Not in my experience, hence while I was still a virgin.
But a girl could dream.
2
Aiden
“Dude, I’m starving,” my older brother, Axel, groaned from the coach.
I tossed the garbage bag full of empty beer bottles into the kitchen trash bin, rubbed my neck and rolled my head from side to side. Last night’s rager had been a bit much, even for us. I’d been cleaning up the mess for half the day and was still finding shit everywhere.
I wasn’t sure when our house had become the party pad, but due to its close proximity to the river, it definitely had.
We’d grown up here and Axel had taken over the mortgage when our parents passed. Ten years later, at twenty-four, part of me wanted to get the hell out of here. But a bigger part of me knew it wouldn’t be right to leave my brother to his own devices.
“Nice of you to finally join me,” I remarked. It was after eight in the evening. He’d literally crashed all day long. “The bathroom still needs cleaned. One of your work buddies puked in it, and I have limits.”
Axel coughed. “Really? Limits, huh? Didn’t I see you taking not one but two chicks into your room last night?”
Oh yeah. Becca and…shit. I forgot the other girl’s name. They were hot and we had a fantastic time though.
“I wasn’t the one who invited people over.” Sure, I capitalized on an opportunity when I saw one, but I would’ve been fine studying for my exams in peace last night.
“Relax,” Axel said, pulling his hungover ass from the couch and scratching his balls. No wonder he was still single at twenty-eight. “I’ll bleach the bathroom. I’ve probably seen worse at work. You ever had to puke in a port-a-john, Aiden?”
“No.”
He jerked his chin up at me on his way by. “Yeah, you’re welcome, by the way.”
Axel worked construction, the job he’d taken ten years ago so he could get custody of me when our parents died in a car accident. He was eighteen and I was fourteen at the time. To become my legal guardian, the state had made him prove that he had full-time employment and steady income.
I’d never forget the sacrifices he’d made.
Neither would he.
He always said giving up his hockey scholarship at UNC to get a full-time job so I wouldn’t end up in the system was the only decision he’d ever been certain about. But there were days when I could feel the regret rolling off him.
Like today.
Like last night, when he got so wasted, he didn’t care when the cops showed up and told him to tame the crowd or shut it down. It was happening more and more the past few years.

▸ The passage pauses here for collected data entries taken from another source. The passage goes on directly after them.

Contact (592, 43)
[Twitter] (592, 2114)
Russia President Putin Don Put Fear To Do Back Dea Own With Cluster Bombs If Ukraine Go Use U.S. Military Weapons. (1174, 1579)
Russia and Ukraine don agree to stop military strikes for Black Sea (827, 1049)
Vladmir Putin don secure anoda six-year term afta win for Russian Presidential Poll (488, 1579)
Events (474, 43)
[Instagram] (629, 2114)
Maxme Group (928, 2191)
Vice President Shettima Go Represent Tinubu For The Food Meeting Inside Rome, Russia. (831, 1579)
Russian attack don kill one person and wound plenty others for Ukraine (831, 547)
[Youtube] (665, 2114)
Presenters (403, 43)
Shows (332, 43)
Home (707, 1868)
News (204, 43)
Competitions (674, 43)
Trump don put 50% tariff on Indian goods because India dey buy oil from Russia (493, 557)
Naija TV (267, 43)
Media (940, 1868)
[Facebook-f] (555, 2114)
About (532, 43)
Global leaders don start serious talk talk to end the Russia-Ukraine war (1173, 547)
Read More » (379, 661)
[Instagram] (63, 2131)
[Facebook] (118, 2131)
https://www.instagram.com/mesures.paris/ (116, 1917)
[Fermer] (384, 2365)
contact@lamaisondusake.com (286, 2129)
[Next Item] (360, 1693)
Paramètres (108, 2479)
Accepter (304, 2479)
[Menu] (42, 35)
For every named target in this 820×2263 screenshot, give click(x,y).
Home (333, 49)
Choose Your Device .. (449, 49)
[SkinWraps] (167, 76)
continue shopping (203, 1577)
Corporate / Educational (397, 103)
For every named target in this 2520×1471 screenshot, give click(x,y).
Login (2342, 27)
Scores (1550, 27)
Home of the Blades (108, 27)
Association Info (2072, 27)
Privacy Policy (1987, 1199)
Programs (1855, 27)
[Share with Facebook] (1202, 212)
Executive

I knocked on the door of the bathroom he was cleaning. “I’m going to run out and grab some food. You want me to pick up something for you?”
“Fuck no,” he called from the other side. “This should make me lose my appetite.”
Yeah, I knew better. I waited a half a minute.
“Has it?”
Shortly after, he responded. “Naw. Run down to those food trucks at the carnival and get me a bacon cheeseburger from the Patty Wagon.” Before I stepped away, he called out, “and some loaded cheese fries.”
I grabbed my wallet off the side table and was heading toward the front door when he stepped out of the bathroom. “Hey, pretty boy?”
I turned, overly familiar with the annoying term of endearment. “Yeah?”
“If some hot, young, piece of ass falls into your lap, like it usually does, make sure she has a friend and bring ‘em home, will ya? The guys are coming over.”
Again. Great. “Anything else I can get you, boss?”